We found that the use of conventional laboratory machines for HbA1c needed motivated human resources to follow the quality control procedures required. Performance improved after the introduction of POC devices. DM monitoring with HbA1c is a fairly new concept in SSA where there may be additional sources of error due to haemoglobinopathies or malaria [9], or high HIV prevalence [23, 24]. However, HbA1c measurement was a game-changer against the inconvenience of repeated blood sugar measurements and the poor correlation of these with good glycaemic control.
Patient empowerment
This concept involved enabling patients to acquire the knowledge and skills to understand and take responsibility for their own health. Individual and group counselling sessions for DM and HTN emphasised knowledge about glycaemic and blood pressure (BP) control. An active decision not to prioritise defaulter tracing was taken as resources were scarce and we considered there was no public health danger, contrary to contagious diseases such as HIV or TB. In the long run, we aim to differentiate services according to the needs of specific patient subgroups i.e. differentiated service delivery (DSDs) models. At the time of writing this report, DSDs are emerging at community and health facility level.

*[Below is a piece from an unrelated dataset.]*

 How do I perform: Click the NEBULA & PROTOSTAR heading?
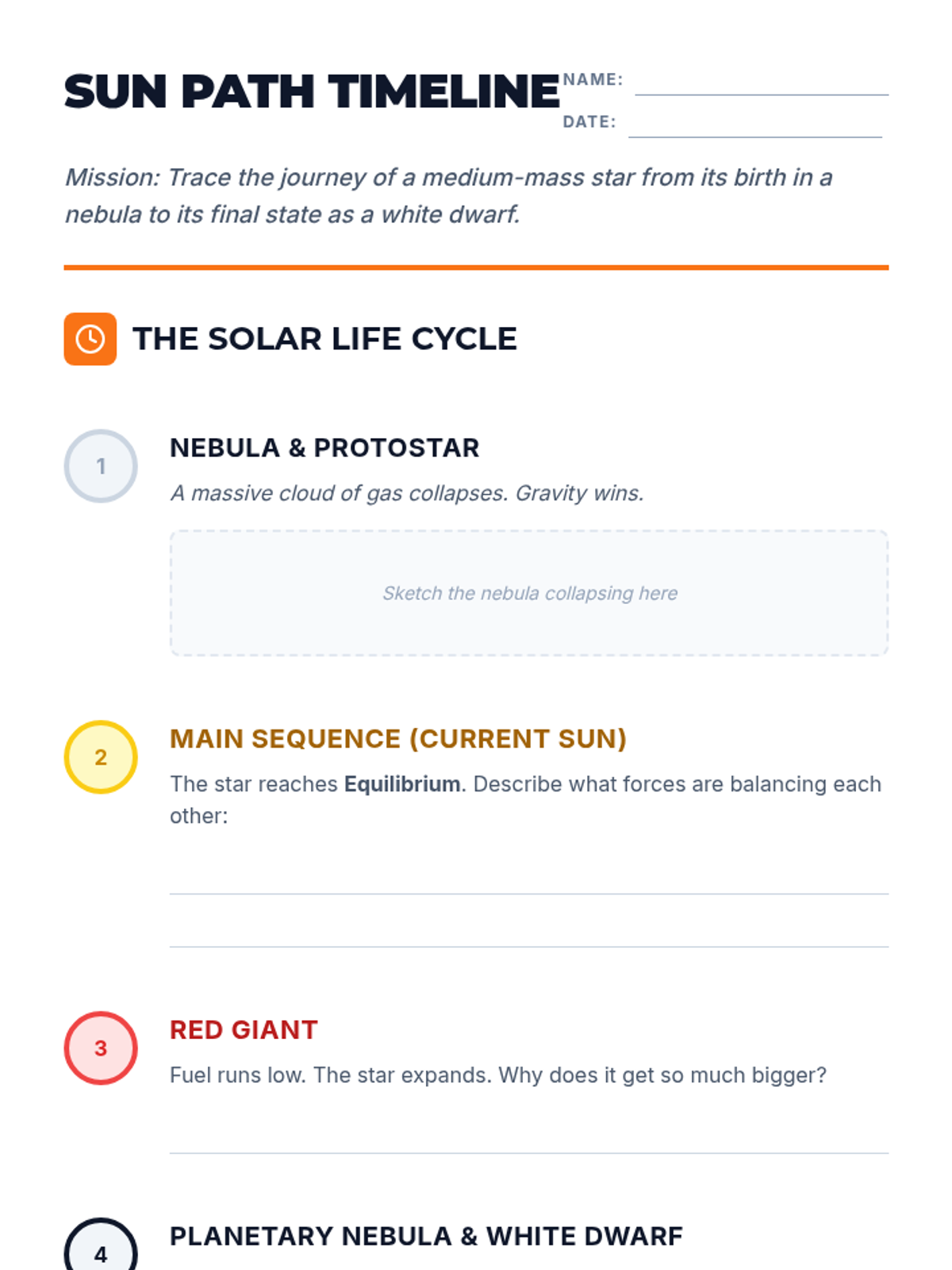(x=324, y=448)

Dedicated monitoring and evaluation (M&E)
Before the programme started, there were no individual patient files for NCD patients.
Health facilities used improvised registers, which did not allow recording of information on follow up and treatment outcomes. There was likely substantial under-diagnosing and underreporting of NCDs.
We designed medical records inspired by the ART patient files and provided them at all sites. The files accommodated both identification numbers for HIV and DM/HTN to enable health workers to identify patients with co-existing conditions and to synchronize appointments. A set of indicators for monitoring and evaluation, following the standard cohort approach used in HIV/TB control programmes, were defined to measure service provision, case-enrolment, follow up, treatment results and retention in care (see Additional file 2). Data from patient clinical records were entered onsite or offsite into an electronic database by trained data encoders and were analysed during quarterly review meetings with mentees and managers for use in programmatic decision making. Further support for data evaluation was provided intermittently by MSF technical referents.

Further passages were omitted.